Frederick enlisted in D Company 1st/5th Battalion of the Bedfordshire regiment in late November/early December of 1914. D company were based at Biggleswade with detachments at Sandy, Arlesey and St Neots and in 1914 were commanded by Lieut Rudolf Meade Smythe. The Battalion left Devonport on 26th July 9115, bound for “somewhere out East”. After a brief stop-over in Egypt Frederick went with his battalion to Gallipoli on 10th August 1915. The Battalion were involved in the assault against the Kiretch Tepe Sirt where they came under heavy fire. An eye witness from the 8th Hampshire Battalion wrote that the 6th Bedfords had to advance across a mile of open ground and were subject to heavy fire all the way. Private Harold Thomas of the 5th Bedfords, was in one of the many patrols sent out that night, he wrote “I remember the tremendous crash of rifle and machine-gun fire close to us and the 'thump' 'thump' of bullets and sparks flying from stones while an officer, sergeant and six of us pushed through the scrub towards the curve of a hill which showed up darkly against the night sky. Between the bursts of fire the silence was broken by agonizing cries which will always haunt me: seemingly from all about that hill there were voices crying 'Ambulance' 'Stretcher-bearers' 'Ambulance' 'Oh damn you my leg's broken' and then again 'Stretcher-bearers.' It was horrible, we would start for a voice and it would cease and another far away would begin. That hill-side was a shambles: evidently there had been a fierce hand-to-hand fighting there a few hours ago, rifles, kits, water-bottles, khaki, Turkish tunics and headgear were strewn among the scrub. While we were following a phantom-like voice we came suddenly on a half-dug trench which an RAMC officer had made into a combined mortuary and first aid station; there we set furiously to work sorting out the dead from the living; there reeled among us out of the darkness an officer raving, 'My men have taken that bloody hill but they're dying of thirst.' He passed on and we continued our ghastly work.”
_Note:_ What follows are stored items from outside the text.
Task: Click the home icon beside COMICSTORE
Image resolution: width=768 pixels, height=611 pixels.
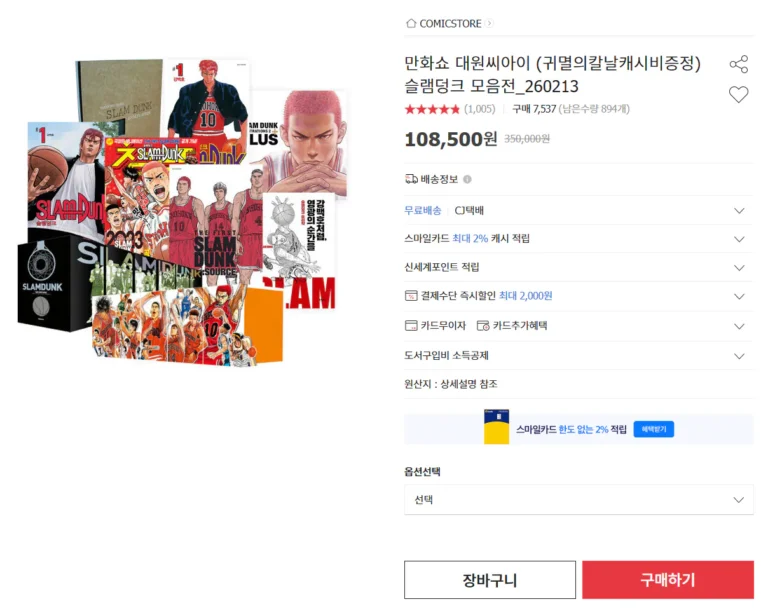Action: point(411,23)
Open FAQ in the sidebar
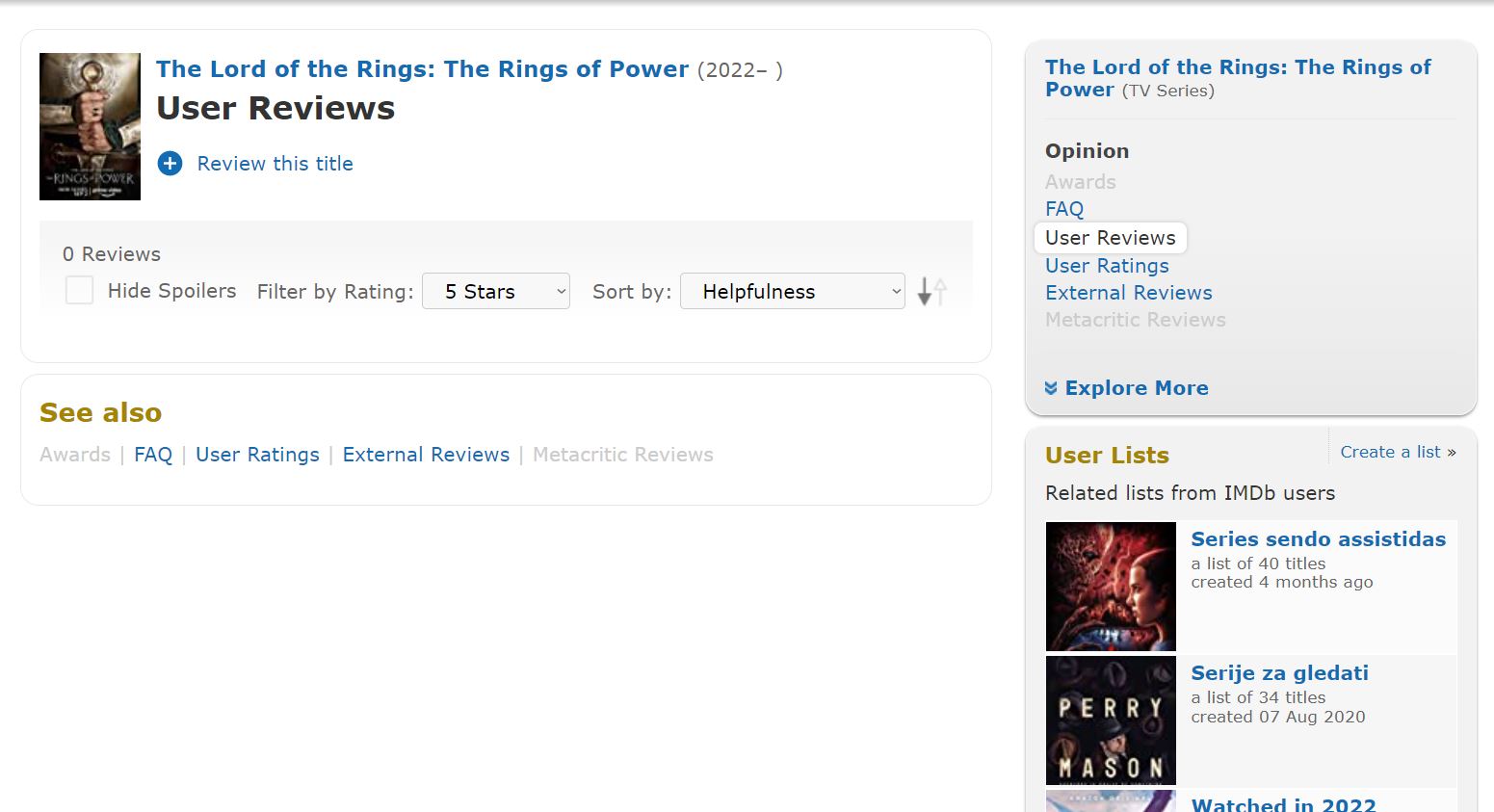The width and height of the screenshot is (1494, 812). (1064, 209)
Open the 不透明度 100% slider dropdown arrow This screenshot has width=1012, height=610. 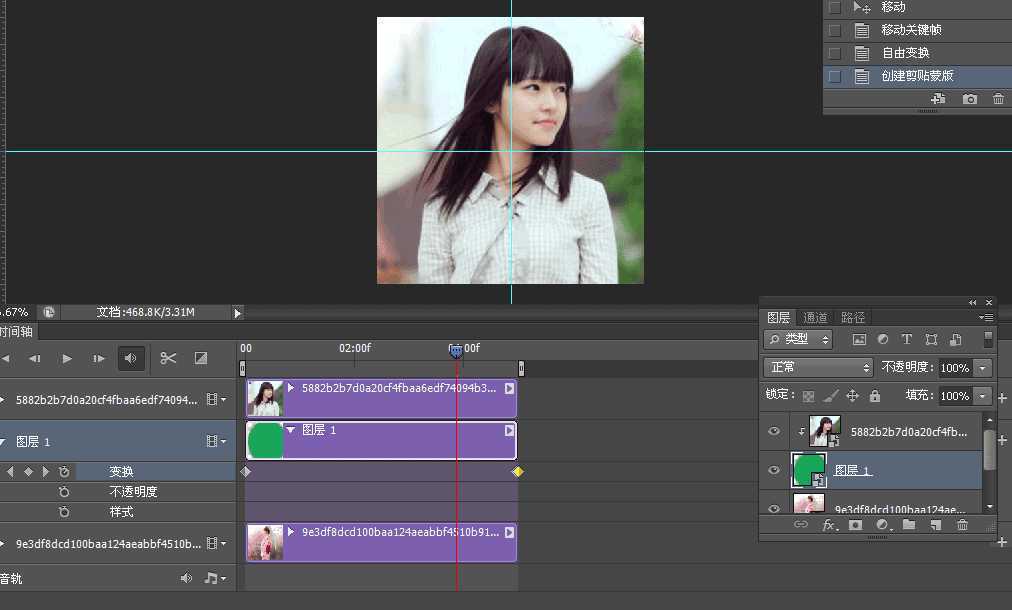point(983,368)
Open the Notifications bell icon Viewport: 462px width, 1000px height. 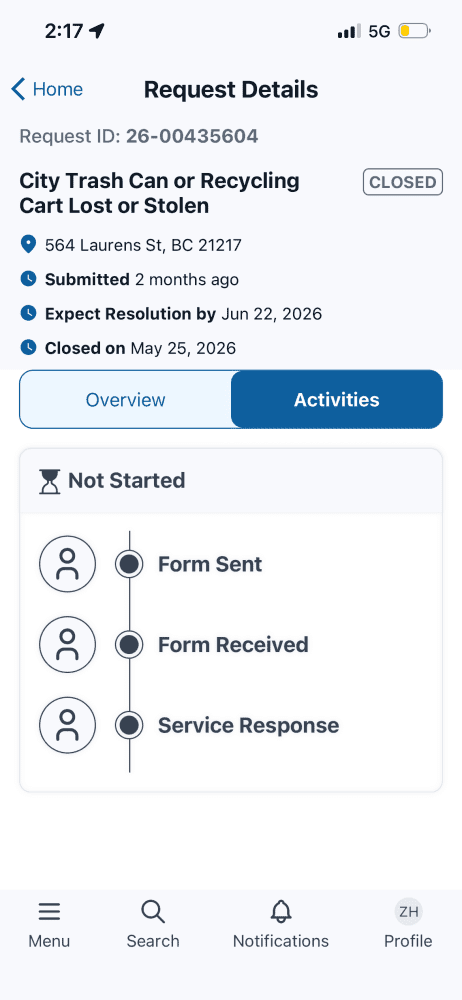pos(281,911)
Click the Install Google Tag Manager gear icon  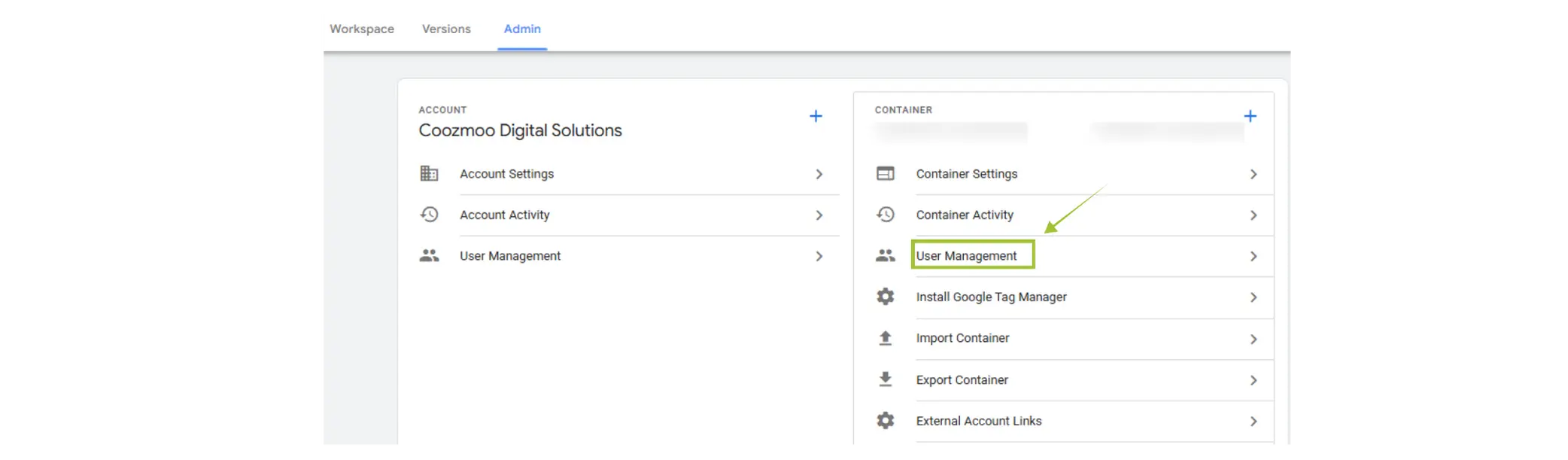pyautogui.click(x=886, y=297)

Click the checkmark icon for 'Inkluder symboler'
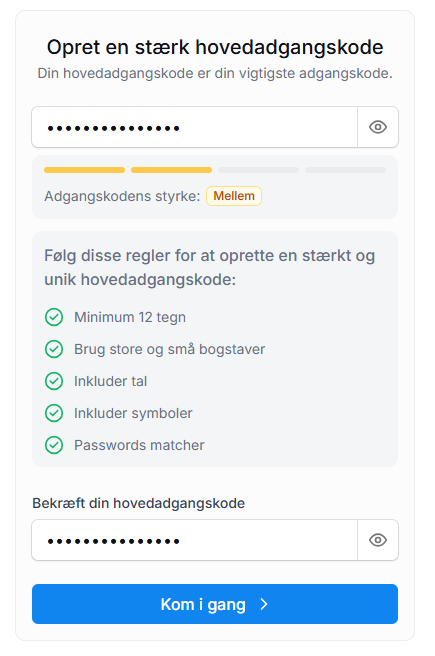click(x=54, y=413)
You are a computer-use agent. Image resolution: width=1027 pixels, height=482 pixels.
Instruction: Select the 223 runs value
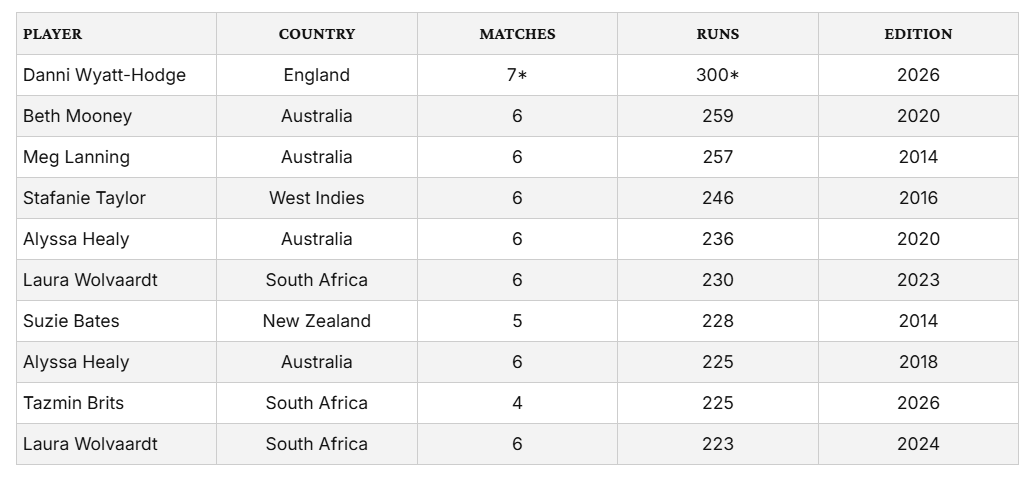click(x=718, y=444)
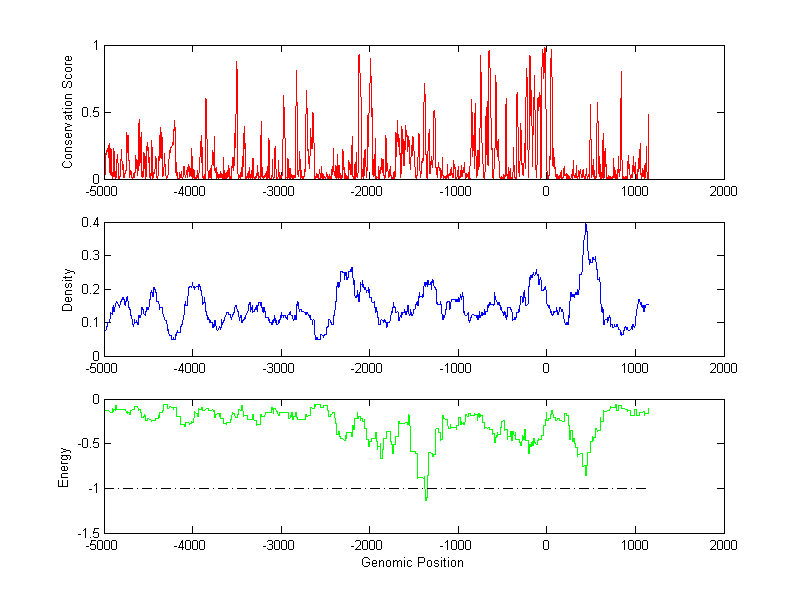The width and height of the screenshot is (800, 599).
Task: Click the 'Energy' y-axis label
Action: pos(64,467)
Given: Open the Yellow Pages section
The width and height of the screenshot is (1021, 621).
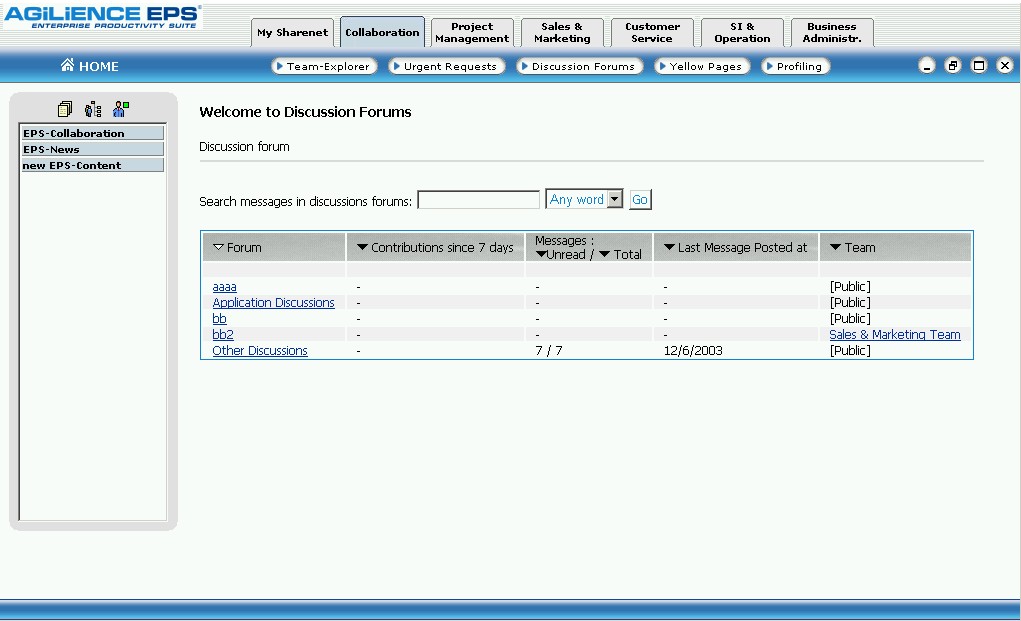Looking at the screenshot, I should click(x=699, y=66).
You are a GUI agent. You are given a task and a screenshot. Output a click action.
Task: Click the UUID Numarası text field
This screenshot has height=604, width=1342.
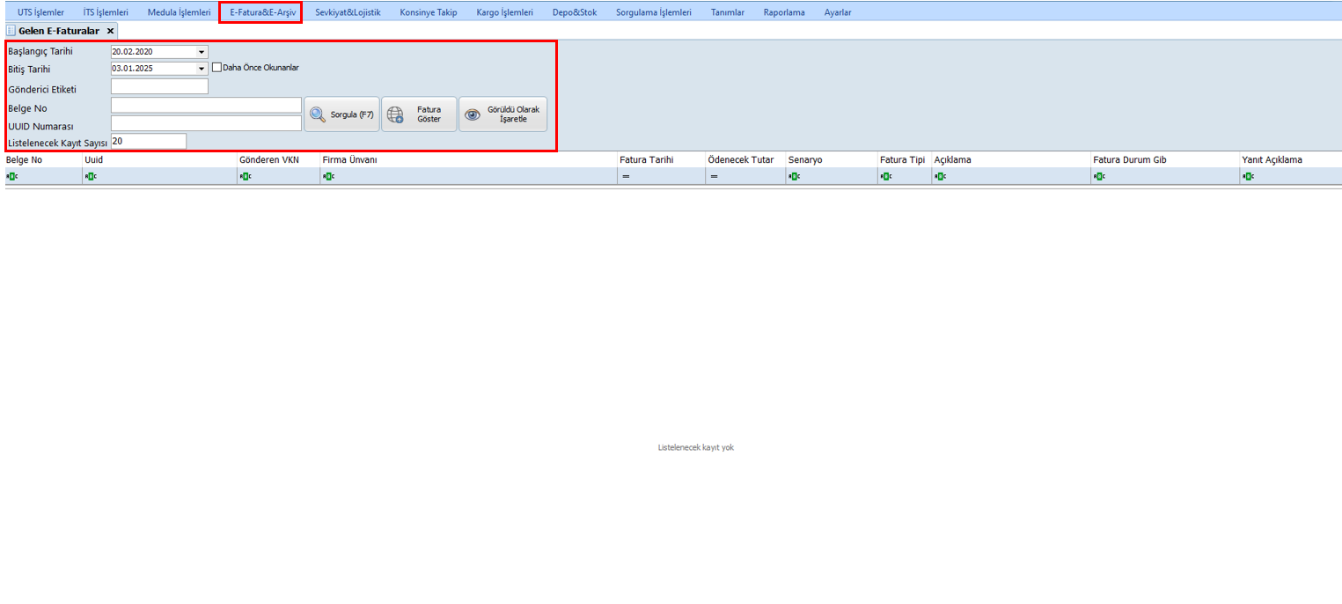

The battalion casualties numbered 14 officers and 300 men.
It seems Frederick survived this assault, but was injured and later died from his wounds in a casualty clearing station on 16th September.
William and Clara were informed of Frederick’s death in October, and at the same time were told their youngest son, Arthur had been severely wounded in the Dardanelles.
Frederick is remembered with honour at the Embarkation Pier Cemetery. Early in August 1915, the Embarkation Pier area was occupied by the headquarters of two divisions and later by the 16th (British) Casualty Clearing station. The pier was made for the purpose of evacuating wounded from the Battle of Sari Bair, but it came under heavy rifle and shell fire and was abandoned after just two days. Apart from five original burials, the cemetery is made up of burials brought in after the armistice from the cemeteries known as Chailak Dere Nos 1and 2, Mulberry Tree and Apex, and from isolated graves. There are now 944 Commonwealth servicemen buried or commemorated in the cemetery.